If n > 0 and 9x^2 + kx + 36 = (3x + n)^2 for all values of x, what’s the value of k-n?
Expand the expression (3x+n)^2 and because these expressions are equal to each other for all values of x, the coefficients of the quadratic terms must be equal. I will leave the rest for you to finish.
(3x+n)^2=9x^2+6xn+n^2
9x^2 + kx + 36=9x^2+6xn+n^2
kx=6xn ==> k=6n
36=n^2 ===> 6=n
k =6(6) = 36
k-n = 30
36-6 = 30
I’m just going to repeat the last answer, but with words.
The point is to do this quickly and correctly.
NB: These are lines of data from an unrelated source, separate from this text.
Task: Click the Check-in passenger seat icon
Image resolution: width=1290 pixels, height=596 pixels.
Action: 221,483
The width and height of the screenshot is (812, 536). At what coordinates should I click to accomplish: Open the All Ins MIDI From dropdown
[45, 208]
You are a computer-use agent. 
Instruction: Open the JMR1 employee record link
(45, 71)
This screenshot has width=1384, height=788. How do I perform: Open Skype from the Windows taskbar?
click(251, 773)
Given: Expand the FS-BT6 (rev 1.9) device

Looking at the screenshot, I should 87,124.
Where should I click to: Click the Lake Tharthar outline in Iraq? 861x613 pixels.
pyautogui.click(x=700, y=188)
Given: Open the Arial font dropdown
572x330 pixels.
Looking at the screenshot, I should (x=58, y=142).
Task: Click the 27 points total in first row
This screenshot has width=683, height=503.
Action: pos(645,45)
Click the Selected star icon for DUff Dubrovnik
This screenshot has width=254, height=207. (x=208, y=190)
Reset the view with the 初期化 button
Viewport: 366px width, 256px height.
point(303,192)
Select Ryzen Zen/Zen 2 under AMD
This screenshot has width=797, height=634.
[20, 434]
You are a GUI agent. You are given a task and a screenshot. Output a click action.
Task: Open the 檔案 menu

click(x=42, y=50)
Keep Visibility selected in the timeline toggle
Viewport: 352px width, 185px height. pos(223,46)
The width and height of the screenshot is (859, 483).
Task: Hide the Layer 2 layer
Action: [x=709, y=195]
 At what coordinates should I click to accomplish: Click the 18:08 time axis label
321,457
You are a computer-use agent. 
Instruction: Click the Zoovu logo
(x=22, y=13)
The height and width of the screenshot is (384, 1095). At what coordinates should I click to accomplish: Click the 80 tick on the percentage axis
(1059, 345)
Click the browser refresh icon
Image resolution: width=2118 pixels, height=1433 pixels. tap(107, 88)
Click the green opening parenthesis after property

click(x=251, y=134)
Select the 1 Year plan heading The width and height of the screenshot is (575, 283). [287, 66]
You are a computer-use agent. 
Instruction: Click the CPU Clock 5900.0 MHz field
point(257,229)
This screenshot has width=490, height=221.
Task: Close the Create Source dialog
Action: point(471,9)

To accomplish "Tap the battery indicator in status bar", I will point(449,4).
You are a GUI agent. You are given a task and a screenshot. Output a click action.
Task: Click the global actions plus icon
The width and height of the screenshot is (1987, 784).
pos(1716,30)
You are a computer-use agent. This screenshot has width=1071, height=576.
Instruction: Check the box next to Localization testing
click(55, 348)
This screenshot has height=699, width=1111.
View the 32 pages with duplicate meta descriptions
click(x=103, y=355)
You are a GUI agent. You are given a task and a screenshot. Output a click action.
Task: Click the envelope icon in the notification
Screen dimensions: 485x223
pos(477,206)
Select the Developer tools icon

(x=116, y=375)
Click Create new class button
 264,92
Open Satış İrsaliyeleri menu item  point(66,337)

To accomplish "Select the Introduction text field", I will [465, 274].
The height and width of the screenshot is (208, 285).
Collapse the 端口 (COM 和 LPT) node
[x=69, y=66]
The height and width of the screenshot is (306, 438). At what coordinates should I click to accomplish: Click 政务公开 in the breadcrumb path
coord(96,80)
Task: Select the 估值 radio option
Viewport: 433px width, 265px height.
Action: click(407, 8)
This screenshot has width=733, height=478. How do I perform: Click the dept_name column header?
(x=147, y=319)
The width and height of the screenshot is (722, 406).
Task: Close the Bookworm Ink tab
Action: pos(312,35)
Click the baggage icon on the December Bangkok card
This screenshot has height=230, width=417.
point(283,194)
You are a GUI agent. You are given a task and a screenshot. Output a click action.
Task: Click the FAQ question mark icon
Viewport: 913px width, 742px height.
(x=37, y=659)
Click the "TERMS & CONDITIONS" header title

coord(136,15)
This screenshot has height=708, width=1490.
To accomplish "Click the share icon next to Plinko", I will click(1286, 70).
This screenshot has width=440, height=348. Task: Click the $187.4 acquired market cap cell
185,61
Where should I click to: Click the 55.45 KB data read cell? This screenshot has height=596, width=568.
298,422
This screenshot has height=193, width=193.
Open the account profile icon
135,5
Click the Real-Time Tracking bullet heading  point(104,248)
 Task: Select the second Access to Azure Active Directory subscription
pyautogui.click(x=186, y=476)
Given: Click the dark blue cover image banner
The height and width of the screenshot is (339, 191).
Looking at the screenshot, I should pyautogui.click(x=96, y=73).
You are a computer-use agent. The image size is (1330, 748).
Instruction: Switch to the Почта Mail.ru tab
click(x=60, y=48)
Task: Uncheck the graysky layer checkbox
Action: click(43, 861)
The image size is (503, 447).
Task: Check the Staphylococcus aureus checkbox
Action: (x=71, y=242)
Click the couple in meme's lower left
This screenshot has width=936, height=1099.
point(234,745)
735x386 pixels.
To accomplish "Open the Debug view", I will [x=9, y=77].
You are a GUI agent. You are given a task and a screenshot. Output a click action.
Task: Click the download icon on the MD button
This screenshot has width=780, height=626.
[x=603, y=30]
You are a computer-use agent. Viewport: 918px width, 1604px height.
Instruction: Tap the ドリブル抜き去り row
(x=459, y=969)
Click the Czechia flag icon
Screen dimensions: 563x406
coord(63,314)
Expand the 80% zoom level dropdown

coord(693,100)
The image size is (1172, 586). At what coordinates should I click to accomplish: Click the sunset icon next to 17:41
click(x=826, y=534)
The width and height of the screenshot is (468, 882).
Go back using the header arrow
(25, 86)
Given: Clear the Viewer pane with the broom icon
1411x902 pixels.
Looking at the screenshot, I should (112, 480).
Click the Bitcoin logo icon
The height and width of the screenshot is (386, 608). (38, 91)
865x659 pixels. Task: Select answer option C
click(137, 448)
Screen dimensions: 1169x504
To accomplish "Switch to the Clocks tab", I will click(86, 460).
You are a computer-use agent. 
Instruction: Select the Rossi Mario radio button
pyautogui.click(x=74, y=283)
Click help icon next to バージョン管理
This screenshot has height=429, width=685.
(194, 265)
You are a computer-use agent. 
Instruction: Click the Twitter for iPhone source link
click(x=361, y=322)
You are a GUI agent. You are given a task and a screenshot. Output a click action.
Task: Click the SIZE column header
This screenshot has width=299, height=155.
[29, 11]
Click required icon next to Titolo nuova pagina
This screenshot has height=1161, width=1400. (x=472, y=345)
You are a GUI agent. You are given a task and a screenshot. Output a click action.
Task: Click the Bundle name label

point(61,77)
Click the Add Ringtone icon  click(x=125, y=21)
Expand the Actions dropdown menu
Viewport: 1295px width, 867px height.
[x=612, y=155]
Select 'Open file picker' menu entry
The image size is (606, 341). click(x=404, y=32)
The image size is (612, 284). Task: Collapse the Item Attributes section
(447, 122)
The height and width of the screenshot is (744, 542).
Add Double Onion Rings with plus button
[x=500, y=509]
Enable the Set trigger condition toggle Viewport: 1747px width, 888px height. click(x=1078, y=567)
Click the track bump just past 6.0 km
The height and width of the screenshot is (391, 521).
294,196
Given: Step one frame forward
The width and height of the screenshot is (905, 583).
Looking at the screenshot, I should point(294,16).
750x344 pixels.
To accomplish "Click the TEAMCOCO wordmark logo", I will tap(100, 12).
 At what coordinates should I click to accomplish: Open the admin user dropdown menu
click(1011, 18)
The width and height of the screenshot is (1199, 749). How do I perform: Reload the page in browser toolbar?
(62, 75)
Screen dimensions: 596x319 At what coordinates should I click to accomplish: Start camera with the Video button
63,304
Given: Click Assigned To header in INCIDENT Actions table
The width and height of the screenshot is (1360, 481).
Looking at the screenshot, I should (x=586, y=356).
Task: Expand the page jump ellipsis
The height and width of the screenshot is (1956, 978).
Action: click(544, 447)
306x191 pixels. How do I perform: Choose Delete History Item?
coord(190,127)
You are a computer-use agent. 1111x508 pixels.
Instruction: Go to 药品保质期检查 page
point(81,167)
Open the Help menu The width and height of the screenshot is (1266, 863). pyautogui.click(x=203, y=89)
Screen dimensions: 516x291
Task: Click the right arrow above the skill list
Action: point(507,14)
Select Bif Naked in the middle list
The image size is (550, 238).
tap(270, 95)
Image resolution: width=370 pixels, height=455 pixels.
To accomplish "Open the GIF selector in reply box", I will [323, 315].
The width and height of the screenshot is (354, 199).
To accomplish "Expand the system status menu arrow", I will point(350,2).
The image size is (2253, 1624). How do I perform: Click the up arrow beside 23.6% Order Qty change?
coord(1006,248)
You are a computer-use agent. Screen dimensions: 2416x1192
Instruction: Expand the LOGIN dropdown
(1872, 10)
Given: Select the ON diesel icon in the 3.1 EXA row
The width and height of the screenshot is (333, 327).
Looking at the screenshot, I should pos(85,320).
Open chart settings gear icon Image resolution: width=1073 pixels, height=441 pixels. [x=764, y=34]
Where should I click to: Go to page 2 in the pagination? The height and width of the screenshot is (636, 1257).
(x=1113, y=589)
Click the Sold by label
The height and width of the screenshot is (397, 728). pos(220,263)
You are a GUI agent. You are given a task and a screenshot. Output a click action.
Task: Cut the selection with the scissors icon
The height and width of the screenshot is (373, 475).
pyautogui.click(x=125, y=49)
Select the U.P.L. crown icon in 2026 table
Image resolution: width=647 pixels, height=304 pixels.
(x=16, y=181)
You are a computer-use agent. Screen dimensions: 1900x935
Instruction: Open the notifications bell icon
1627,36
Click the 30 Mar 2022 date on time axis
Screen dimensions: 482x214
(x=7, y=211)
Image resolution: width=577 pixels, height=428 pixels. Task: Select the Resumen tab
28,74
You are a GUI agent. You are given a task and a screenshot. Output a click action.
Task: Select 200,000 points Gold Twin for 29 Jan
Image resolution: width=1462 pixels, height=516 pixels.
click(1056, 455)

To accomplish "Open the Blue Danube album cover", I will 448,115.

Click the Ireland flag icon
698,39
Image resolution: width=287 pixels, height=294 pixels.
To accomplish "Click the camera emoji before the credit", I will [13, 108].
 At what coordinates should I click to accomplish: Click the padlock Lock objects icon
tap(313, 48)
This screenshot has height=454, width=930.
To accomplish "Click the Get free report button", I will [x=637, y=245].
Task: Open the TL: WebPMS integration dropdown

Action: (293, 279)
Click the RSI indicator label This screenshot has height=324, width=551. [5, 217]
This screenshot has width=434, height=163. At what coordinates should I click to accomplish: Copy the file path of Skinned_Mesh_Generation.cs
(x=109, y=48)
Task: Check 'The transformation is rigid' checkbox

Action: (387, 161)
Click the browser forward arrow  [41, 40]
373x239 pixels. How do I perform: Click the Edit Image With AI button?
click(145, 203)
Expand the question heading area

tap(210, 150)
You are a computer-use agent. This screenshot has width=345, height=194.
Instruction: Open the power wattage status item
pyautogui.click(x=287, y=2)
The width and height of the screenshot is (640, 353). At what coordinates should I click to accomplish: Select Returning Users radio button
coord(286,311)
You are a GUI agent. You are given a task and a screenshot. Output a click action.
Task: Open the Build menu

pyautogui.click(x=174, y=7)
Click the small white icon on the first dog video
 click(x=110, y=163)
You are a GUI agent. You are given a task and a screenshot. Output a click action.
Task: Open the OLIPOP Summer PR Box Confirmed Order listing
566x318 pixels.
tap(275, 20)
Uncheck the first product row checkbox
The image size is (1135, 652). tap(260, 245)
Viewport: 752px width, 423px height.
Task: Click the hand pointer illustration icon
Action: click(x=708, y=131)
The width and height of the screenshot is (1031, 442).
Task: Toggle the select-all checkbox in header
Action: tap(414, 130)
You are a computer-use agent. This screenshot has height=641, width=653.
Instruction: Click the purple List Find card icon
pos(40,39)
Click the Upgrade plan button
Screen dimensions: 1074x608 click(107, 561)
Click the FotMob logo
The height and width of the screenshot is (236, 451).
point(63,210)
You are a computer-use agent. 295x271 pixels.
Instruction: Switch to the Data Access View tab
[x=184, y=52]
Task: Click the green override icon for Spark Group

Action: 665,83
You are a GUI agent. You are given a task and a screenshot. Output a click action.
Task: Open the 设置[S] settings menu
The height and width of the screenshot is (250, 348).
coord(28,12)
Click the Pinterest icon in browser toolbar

Break down the original quadratic to two equal factors.
9x^2 breaks down to (3x )(3x )
36 breaks down to 6 and 6. Since all the signs are positive, they stay positive in the factors.
So you have (3x+6) ^2
k = 2(3)(6) or 36. n=6. (FOIL. 3(6) for the inners, again for the outers, sum = 36)
k-n=30
Or, if you are feeling sneaky:
Since it is true for all x, try x = 0. You get 36 = n^2 so n = 6 [they said n was positive]
Then try x=1. You get 9 + k + 36 = 81. So k = 36.
This kind of approach works on all of those problems where they give you two polynomials that are equal for all x but one is factored out and the other not and they ask you about the coefficients.